From the listing below, pull out all lines with "agent" in them.
[[ DATA open ]]
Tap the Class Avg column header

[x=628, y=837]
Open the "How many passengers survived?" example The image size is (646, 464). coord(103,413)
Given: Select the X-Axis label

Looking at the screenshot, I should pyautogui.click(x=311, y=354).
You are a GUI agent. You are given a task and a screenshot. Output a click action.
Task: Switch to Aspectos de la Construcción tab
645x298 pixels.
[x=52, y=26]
[[ DATA closed ]]
[[ DATA open ]]
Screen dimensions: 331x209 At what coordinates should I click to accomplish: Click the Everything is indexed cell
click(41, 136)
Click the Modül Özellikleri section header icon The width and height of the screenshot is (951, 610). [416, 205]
[[ DATA closed ]]
[[ DATA open ]]
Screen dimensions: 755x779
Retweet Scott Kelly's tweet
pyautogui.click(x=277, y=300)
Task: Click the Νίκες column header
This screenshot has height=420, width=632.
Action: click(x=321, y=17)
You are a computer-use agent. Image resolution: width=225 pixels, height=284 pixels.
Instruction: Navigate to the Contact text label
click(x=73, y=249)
[[ DATA closed ]]
THE ANSWER:
You are a GUI agent. You are given a task and a screenshot. Output a click action.
You are a computer-use agent. Image resolution: width=225 pixels, height=284 pixels.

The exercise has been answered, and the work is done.